Due to their low incomes, minimum wage single parents are almost always eligible for food stamps. Assuming they work 40 hours every week of the year, a minimum wage worker earns about $15,000 annually. An $800 per month apartment would eat up nearly $10K of that income.

But it's not just minimum wage earners that often need food assistance. Even those who earn $10, $11 or $12 an hour typically face enormous challenges in supporting their families.

Based on a 40-hour work week, someone who earns $12 per hour would gross about $25,000 before taxes. That comes out to less than $500 per week, which obviously doesn't go far for a family of three or four.
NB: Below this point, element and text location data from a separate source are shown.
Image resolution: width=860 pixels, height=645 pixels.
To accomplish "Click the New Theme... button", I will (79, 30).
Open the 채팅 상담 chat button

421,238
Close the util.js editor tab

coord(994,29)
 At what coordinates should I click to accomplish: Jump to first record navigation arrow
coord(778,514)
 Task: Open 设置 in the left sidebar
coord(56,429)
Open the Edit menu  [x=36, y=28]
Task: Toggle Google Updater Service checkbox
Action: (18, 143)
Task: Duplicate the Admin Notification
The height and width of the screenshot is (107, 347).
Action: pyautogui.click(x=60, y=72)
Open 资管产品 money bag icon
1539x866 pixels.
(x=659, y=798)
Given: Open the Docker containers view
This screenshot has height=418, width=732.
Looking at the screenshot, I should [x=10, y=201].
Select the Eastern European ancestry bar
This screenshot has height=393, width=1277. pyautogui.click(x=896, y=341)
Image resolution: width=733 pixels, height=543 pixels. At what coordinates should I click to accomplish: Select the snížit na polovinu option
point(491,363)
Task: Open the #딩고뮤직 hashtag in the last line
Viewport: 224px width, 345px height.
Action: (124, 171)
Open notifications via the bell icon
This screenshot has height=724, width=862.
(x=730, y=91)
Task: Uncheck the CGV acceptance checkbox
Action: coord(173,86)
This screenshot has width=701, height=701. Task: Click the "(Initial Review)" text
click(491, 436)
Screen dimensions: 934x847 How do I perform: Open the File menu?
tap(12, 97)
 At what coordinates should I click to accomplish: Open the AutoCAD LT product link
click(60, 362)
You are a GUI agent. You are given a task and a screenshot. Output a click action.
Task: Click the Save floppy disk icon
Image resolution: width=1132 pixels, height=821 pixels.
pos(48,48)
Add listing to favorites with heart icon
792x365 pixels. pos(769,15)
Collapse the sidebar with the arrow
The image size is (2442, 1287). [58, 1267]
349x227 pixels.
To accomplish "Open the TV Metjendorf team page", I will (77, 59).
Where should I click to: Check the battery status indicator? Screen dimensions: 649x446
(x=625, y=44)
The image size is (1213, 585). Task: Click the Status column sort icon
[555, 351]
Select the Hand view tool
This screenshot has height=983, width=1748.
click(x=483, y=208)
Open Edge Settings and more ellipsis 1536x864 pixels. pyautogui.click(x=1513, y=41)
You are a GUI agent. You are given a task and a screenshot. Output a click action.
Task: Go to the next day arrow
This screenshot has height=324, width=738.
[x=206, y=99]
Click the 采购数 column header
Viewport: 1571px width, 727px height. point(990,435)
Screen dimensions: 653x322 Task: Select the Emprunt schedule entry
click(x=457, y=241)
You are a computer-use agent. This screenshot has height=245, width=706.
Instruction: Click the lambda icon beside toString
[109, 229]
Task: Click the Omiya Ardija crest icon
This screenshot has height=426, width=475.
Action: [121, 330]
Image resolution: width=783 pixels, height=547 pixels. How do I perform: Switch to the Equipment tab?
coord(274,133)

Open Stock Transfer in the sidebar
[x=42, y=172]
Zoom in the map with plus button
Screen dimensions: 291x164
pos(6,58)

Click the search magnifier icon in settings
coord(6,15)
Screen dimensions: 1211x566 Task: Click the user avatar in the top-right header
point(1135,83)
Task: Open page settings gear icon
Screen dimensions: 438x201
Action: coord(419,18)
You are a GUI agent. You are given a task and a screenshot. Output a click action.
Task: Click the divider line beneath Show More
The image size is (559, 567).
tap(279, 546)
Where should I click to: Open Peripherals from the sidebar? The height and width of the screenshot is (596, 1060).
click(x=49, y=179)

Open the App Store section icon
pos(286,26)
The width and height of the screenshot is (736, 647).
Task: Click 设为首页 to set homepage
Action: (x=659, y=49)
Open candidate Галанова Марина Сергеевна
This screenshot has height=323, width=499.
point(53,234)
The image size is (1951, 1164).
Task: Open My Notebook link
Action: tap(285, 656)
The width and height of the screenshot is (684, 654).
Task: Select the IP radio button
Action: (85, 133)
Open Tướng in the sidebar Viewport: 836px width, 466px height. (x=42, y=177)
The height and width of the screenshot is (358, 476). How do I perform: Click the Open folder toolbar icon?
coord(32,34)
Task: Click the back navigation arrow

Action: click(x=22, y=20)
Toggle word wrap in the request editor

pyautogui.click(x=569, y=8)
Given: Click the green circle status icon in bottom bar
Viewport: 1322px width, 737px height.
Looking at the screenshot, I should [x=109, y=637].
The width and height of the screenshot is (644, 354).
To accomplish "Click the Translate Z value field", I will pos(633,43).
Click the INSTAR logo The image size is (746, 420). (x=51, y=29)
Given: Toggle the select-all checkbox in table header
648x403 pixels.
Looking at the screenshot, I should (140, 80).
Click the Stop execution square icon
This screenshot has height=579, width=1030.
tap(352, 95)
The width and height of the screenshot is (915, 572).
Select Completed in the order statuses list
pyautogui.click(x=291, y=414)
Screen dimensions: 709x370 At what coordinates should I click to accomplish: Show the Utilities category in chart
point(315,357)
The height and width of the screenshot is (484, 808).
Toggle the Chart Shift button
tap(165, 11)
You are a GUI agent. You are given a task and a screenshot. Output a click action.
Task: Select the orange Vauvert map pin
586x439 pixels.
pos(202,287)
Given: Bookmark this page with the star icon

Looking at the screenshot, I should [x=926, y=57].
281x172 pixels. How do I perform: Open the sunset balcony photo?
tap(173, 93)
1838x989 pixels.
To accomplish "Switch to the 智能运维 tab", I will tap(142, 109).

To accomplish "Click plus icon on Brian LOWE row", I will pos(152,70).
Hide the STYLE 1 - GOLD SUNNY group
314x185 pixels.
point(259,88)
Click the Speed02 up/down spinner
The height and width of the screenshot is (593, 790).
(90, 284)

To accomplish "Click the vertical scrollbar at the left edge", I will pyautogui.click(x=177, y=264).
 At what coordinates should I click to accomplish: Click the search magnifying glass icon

The federal poverty level for a family of four this year is $22,350. However, it's probably fair to say that millions of families earning more than that amount are still living in poverty.

With an unemployment rate over 9 percent, many people are taking jobs for which they are grossly over-qualified, including people with advanced degrees. Workers are now competing for low wage jobs that keep them in poverty and on government assistance.

Take Walmart, the nation's largest private employer, for example. It's sales associates and cashiers typically earn around $9 per hour. For a full-time worker, that amounts to $360 per week, or $18,720 annually.

The same types of wages would typically be expected for similar retail workers and fast-food employees. The U.S. is now primarily a service sector economy, highlighted by low-paying, unskilled jobs. Service sector jobs are also the kind that don't produce anything, other than cheap, fast food, for example.

According to the Bureau of Labor Statistics, from 2008 through 2018, "The shift in the U.S. economy away from goods-producing in favor of service-providing is expected to continue. Service-providing industries are anticipated to generate approximately 14.5 million new wage and salary jobs."

That's not a good tend. The middle-class was not built on low-paying service sector jobs, but rather on well-paying manufacturing jobs with good benefits. As of last year, the service sector was responsible for $11.2 trillion of U.S. GDP.

The unvarnished reality is that the richest 1% of this nation own a third of the country's assets and the poorer 50% owns less than 2.5%.

As long as that remains true, the number of Americans receiving food stamps is only likely to grow.